When you create a DataFrame
like you did, assigning a list to an index, the name of the index will always be None, a <class NoneType> object. The only time the name of the index will be different is if you assign a pd.Series
object to an index, whose name is different from "index".
df = pd.DataFrame({'code':['A','A','B','C','D','A']},index=[1,1,1,2,3,3])
print(df.index.name) # -> 'None'
# You need to specify name otherwise it will default to None, <class NoneType>
index = pd.Series(data=[1,1,1,2,3,3], name='INDEX_NAME')
df = pd.DataFrame({'code':['A','A','B','C','D','A']},index=index)
print(df.index.name) # -> 'INDEX_NAME'
Now to get back to your question, when you create a DataFrame from a csv, you specify an index_col
, if that index_col
has a name, that will be the index name. There might be no name, just an empty string in a csv, then it will have no name, it will be None
. If you do not specify the 'index_col', there will be no name again, it will be None
, and None
is not a string, it is <class 'NoneType'>
'
Example:
csv_string = ',A,B,C\n0,1,2,3\n1,4,5,6\n2,7,8,9'
# Without specifying 'index_col' parameter
df = pd.read_csv(io.StringIO(csv_string))
print(df)
'''
Output:
Unnamed: 0 A B C
0 0 1 2 3
1 1 4 5 6
2 2 7 8 9
'''
print(type(df.index.name)) # <class 'NoneType'>
# By specifying index_col
df = pd.read_csv(io.StringIO(csv_string), index_col=0)
print(df)
'''
Output:
A B C
0 1 2 3
1 4 5 6
2 7 8 9
'''
print(type(df.index.name)) # <class 'NoneType'>
# This is because in the first column, on the first row, there is an empty string
# Let's change that to a non-empty string
csv_string = 'index,A,B,C\n0,1,2,3\n1,4,5,6\n2,7,8,9'
df = pd.read_csv(io.StringIO(csv_string), index_col=0)
print(df)
'''
Output:
A B C
index
0 1 2 3
1 4 5 6
2 7 8 9
'''
print(df.index.name, type(df.index.name)) # index <class 'str'>
When you create a DataFrame like you did, or like the example I showed, you will always know the name of the index.

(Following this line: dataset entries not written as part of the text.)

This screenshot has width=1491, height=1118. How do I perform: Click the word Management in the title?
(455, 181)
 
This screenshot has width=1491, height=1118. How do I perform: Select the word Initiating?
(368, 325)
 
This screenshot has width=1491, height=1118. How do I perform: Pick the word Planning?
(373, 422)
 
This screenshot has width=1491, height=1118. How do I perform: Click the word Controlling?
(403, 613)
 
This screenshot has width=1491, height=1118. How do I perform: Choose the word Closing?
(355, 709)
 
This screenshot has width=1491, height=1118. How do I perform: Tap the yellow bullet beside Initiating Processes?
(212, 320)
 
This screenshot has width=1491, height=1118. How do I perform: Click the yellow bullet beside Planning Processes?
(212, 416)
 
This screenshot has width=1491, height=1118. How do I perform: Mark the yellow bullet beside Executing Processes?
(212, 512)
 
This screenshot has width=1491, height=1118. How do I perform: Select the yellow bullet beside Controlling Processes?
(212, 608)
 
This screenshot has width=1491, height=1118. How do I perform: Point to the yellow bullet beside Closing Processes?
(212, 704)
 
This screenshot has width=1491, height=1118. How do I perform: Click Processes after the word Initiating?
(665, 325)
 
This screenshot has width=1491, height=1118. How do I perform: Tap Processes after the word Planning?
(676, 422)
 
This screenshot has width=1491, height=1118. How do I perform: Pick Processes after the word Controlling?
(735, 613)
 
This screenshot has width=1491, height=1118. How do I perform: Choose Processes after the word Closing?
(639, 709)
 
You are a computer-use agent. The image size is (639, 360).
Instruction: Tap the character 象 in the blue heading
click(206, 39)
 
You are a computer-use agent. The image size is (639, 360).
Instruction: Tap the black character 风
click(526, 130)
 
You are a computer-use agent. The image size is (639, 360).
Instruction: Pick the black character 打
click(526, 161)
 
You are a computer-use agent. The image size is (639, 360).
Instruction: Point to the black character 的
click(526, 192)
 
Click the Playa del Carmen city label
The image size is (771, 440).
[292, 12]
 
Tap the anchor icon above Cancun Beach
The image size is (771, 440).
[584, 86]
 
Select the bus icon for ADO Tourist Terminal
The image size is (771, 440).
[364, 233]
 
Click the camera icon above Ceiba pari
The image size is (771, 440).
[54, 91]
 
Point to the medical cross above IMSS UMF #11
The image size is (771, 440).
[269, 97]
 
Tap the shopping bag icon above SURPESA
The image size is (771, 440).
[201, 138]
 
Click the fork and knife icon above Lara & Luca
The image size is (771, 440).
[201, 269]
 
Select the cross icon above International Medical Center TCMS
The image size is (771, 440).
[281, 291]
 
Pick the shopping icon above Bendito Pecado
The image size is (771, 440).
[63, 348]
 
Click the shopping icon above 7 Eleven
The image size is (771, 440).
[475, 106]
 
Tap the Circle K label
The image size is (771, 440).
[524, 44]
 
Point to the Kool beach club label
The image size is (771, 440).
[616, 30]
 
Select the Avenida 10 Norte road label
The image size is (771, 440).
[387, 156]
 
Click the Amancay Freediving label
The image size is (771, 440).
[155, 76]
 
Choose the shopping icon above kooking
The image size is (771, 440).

How to do what you want when there is no index name:
- first method (and probably the best)
index = pd.Series(data=[1,1,1,2,3,3])
df = pd.DataFrame({'code':['A','A','B','C','D','A']},index=index)
modified_df = df.reset_index().drop_duplicates(['index', 'code']).set_index('index')
Similar to yours, works because if there is no name, the .reset_index() method will name the column 'index'. There is also inplace parameter in case you want to modify the original variable df instead of returning a copy.
index = pd.Series(data=[1,1,1,2,3,3])
df = pd.DataFrame({'code':['A','A','B','C','D','A']},index=index)
modified_df = df.reset_index().drop_duplicates(['index', 'code'])
modified_df.index = modified_df['index']
modified_df = modified_df.drop(columns=['index'])
Similarly .drop()
method has an inplace parameter incase you want to modify the original. If inplace is true, None is returned, otherwise the copy, so you should not assign the return value to anything when you use inplace parameter.
Note:
After modifying the DataFrame as you want, the df.index.name will have a name even if the original didn't have, and it will be 'index'. You can assign 'None' value to the index name freely if you don't want an index name.